Sigit juga menyampaikan kejahatan paling dominan sepanjang 2021 adalah kejahatan konvensional, jumlahnya sebanyak 174.043 perkara atau 79 persen dari seluruh jumlah kejahatan. Bila dibandingkan 2020 yakni sebanyak 199.725 perkara, jumlah kasus kejahatan menurun.

Selain kejahatan konvensional, dia juga menuturkan kejahatan transnasional yang terjadi selama 2021 sebanyak 40.562 perkara. Dibanding 2020, kejahatan transnasional di 2021 juga mengalami penurunan dibandingkan sebanyak 45.425 perkara.

Contoh yang dipaparkan Kapolri bukannya penurunan, tapi ketika perkara masuk yang dibatasi. Maka perkerjaan Polri juga akan menurun, sedangkan dari sisi anggaran tahun 2023 mencapai angka Rp.116Trilyun. Hal ini perlu di koreksi kembali. kata ketua ketua FRN DPW Sumbar.

Kemudian, pada jenis kejahatan terkait kekayaan negara, Polri menangani 4.018 perkara sepanjang 2021. Jumlah perkara, ucap mantan Kabareskrim Polri ini menurun dibanding 2020, yang jumlahnya 4.372 perkara.

Ketua FRN DPW Sumbar berharap Kapolri untuk tidak memberikan informasi yang bertentangan dengan keadaan sebenarnya.

Hal itu tentu akan menguranngi kepercayaan kepada Polri, apalagi yang memberikan info tersebut adalah Kapolri melalui Press Comprence.

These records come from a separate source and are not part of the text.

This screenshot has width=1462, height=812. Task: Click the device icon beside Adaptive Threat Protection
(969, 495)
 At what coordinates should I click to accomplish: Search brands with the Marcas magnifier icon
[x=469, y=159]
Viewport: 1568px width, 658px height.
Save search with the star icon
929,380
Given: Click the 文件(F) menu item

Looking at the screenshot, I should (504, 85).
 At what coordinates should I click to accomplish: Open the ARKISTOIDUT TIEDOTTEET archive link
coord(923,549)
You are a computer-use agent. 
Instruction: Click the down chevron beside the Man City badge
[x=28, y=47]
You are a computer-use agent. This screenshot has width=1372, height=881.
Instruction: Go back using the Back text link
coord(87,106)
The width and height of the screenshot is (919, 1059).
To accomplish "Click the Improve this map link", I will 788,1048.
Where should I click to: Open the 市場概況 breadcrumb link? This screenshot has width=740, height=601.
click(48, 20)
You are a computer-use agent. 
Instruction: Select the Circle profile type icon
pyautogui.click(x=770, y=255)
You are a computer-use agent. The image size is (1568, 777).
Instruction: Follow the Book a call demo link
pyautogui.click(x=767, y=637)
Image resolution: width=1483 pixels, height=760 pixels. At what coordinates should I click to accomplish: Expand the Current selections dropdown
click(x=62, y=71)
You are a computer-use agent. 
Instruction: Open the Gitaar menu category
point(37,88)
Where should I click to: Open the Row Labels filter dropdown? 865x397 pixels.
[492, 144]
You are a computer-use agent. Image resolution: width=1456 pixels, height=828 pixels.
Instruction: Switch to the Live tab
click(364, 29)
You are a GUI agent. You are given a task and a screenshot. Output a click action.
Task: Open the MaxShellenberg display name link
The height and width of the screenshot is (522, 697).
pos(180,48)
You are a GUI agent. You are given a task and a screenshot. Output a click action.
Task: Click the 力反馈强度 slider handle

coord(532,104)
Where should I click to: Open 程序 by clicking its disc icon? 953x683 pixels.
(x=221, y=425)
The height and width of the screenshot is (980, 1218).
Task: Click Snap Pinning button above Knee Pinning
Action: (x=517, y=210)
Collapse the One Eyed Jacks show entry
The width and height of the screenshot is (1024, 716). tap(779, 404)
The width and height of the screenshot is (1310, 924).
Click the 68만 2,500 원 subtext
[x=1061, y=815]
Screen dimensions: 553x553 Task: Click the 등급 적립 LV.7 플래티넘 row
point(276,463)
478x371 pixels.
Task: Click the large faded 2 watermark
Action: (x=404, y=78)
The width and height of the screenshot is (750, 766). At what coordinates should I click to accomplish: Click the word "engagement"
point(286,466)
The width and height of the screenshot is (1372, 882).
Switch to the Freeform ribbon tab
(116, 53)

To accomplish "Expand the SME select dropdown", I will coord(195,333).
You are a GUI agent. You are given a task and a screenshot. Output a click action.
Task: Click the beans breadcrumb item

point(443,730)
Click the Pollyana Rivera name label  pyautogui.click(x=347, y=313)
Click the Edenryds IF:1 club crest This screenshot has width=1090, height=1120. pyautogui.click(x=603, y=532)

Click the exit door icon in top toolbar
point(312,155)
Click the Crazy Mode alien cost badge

Sigit juga menjelaskan peningkatan penyelesaian perkara 6,1 persen dan penurunan jumlah kasus 19,3 persen memiliki relasi, yakni karena dikedepankannya Restorative Justice.

“Kami laporkan bahwa terjadi penurunan sebesar 19,3 persen atau 53.360 perkara. Namun ditingkat penyelesaian terjadi peningkatan sebesar 6,1 persen,” kata jendral Sigit.

Di masa transformasi menuju Presisi, Sigit memang menginstruksikan pendekatan-pendekatan secara restorative justice untuk menyelesaikan masalah, khususnya pada kasus yang dinilai dapat diselesaikan secara musyawarah dan mufakat.

“Karena justru masyarakat menginginkan ini bisa diselesaikan, khususnya masalah-masalah kecil. Kalau dinaikkan akan memunculkan polemik, dimana rasa keadilan dimasyarakat harusnya kita bantu,” ungkap dia.

“Hanya karena kepastian hukum berjalan, akhirnya memunculkan pandangan yang tidak baik terkait rasa keadilan yang harus diperjuangkan khususnya masyarakat kecil,” sambungnya.

Ketua FRN Fast Respon DPW Sumatera Barat, sebagai pelapor suatu perkara di Polda Sumbar, mendukung kapolda sumbar dalam melakukan ditubuh Polri sehingga menjadi Polri Presisi. Polri seharusnya menyadari bahwa Polri ada karena negara membutuhkan keamanan dan ketertiban. Untuk itu negara mengeluarkan anggaran yang cukup besar untuk itu, Polri seharusnya melakukan tugas dengan benar. Polri harus berhenti menyalah gunakan kewenangan, apalagi hari ini masyarakat sudah banyak yang pintar akan sulit dibohongi.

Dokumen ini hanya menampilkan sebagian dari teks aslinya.